慣性正矢法とは、加速度を2回積分すれば変位となるという慣性法の原理を利用して軌道変位を測定する方法です。慣性法による軌道検測装置はこれまでも一部の鉄道事業者で利用されてきましたが、積分時の誤差によって変位が正確に求められないという欠点がありました。今回開発した慣性正矢法は、この積分時の誤差が保線の現場で用いられている正矢法の検測特性と等しくなるようにする演算処理によって、10m弦正矢法と同等の出力が得られるという特徴を有しています。また1組のセンサユニットで検測が可能なことから、3組の変位計が必要な従来の軌道検測車よりも低価格な装置となります。さらに、新たに開発した2軸レール変位計によってセンサユニットとレール間の上下、左右変位を非接触で検出可能となったため、センサユニットの取り付け位置の自由度が増します。例えば図1に示すように営業車の台車に装架すれば、軌道変位の常時モニタリングも可能となります。

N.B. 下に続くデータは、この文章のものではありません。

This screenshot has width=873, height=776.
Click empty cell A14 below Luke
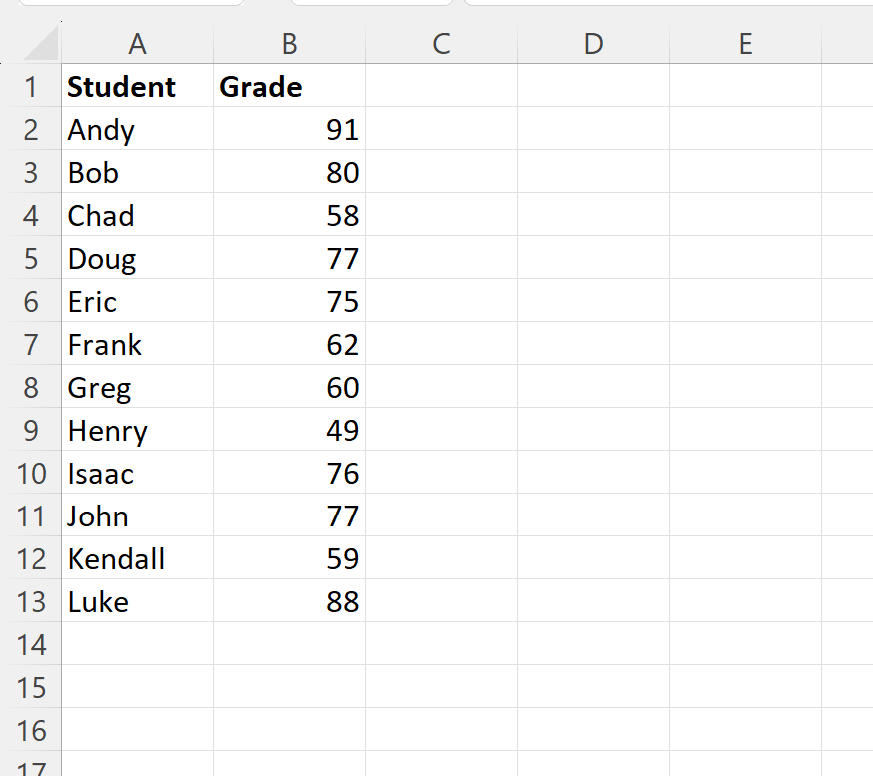click(x=137, y=645)
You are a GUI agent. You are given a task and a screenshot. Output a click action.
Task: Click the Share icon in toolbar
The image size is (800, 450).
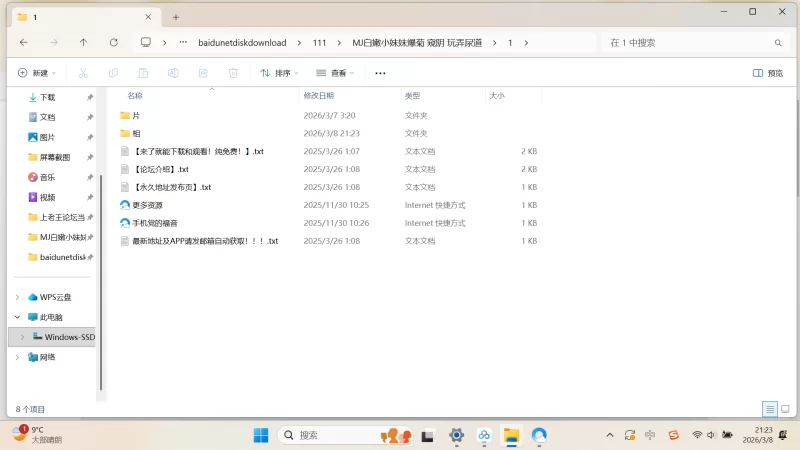click(203, 73)
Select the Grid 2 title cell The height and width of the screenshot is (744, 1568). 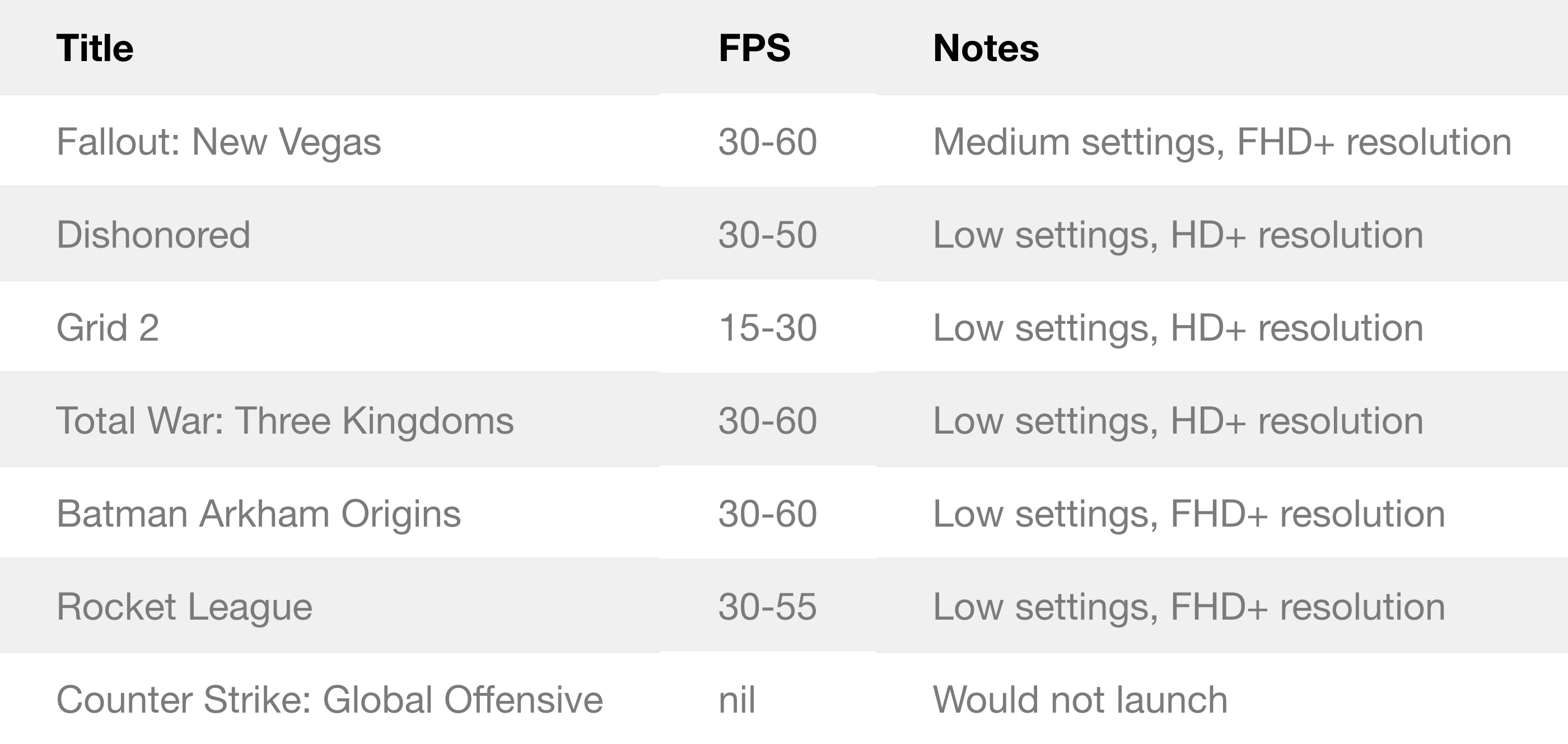point(108,328)
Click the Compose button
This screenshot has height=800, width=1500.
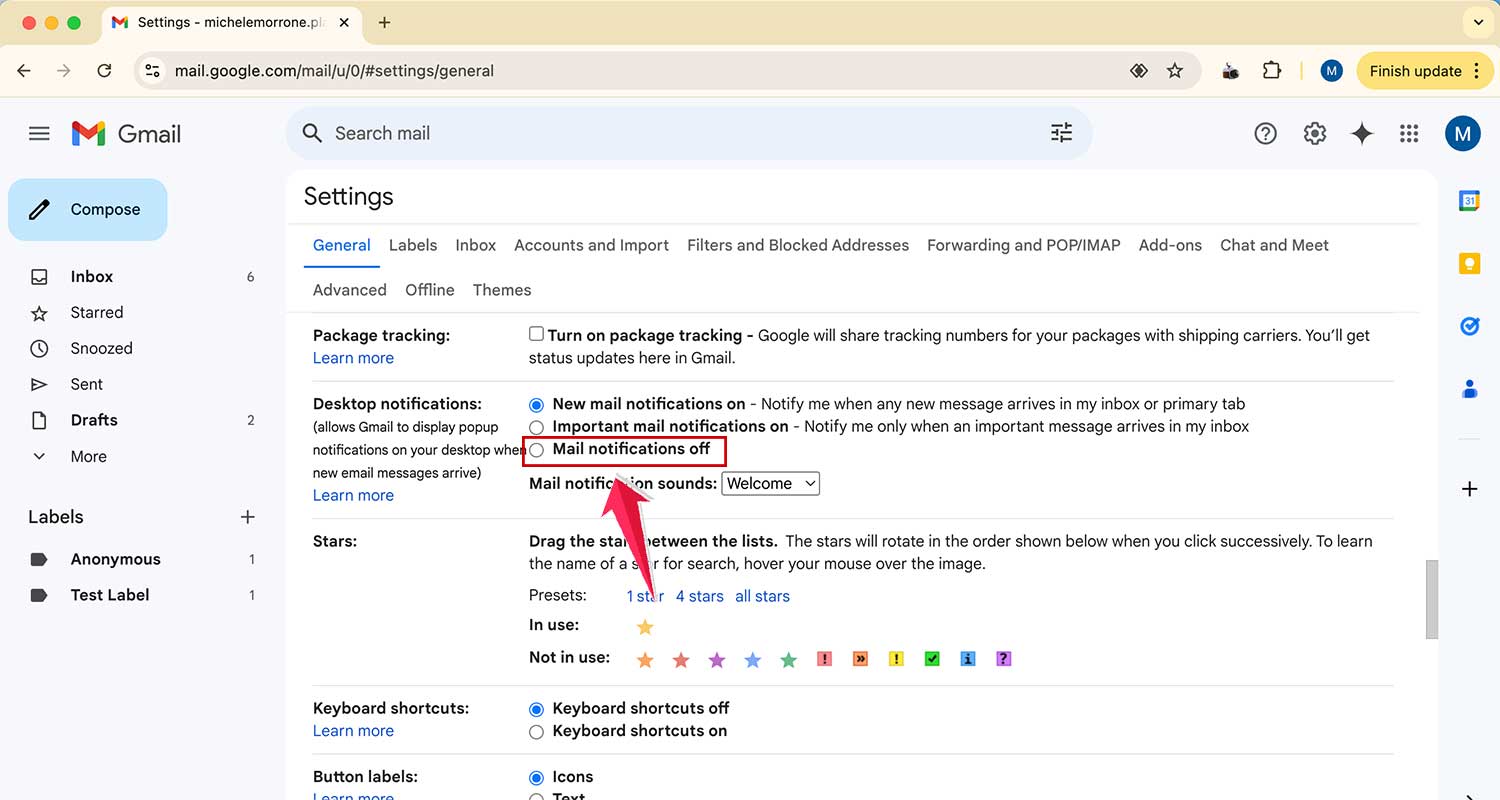point(88,209)
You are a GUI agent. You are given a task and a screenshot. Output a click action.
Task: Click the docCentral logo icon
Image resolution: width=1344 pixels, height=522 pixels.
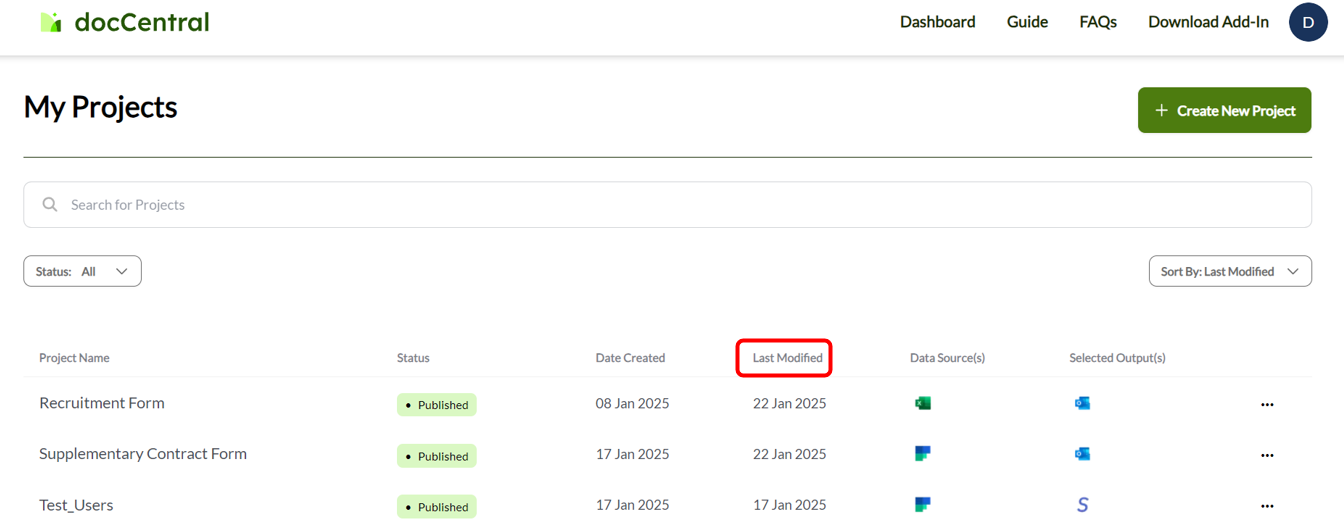pyautogui.click(x=51, y=22)
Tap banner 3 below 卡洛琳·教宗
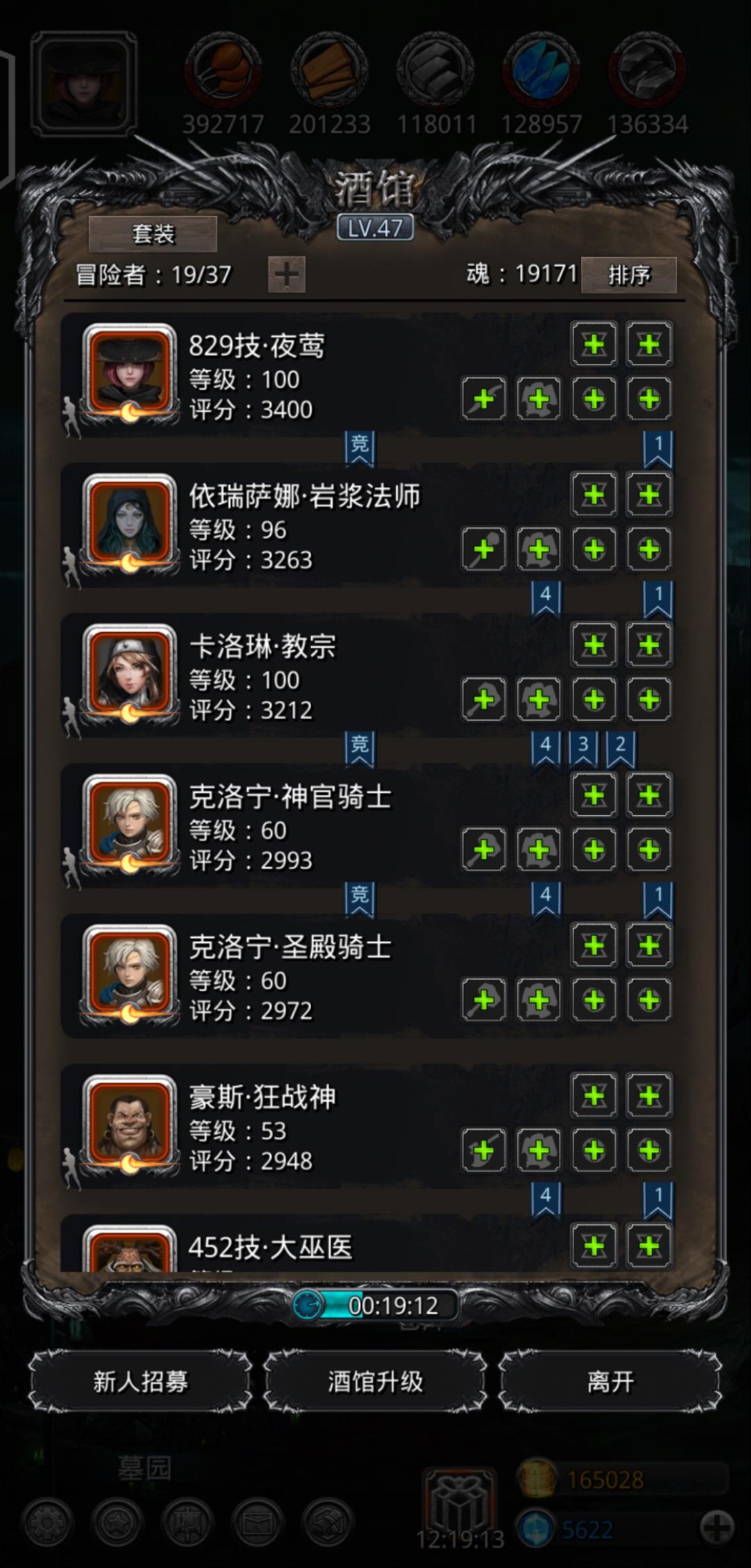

新幹線の営業車両搭載を目指して製作したプロトタイプ機による機能確認試験での結果、20km/h以上の速度域におけるデータの繰り返し誤差は最大で0.5mm以下、標準偏差で0.2mm以下と従来の検測車と同等の精度を有し、かつ慣性法では難しいとされていた低速走行時の検測精度も、実用上ほぼ問題とならないことを確認しました(図2)。
今後は、プロトタイプ機を用いて九州新幹線で装置の耐久性を確認します。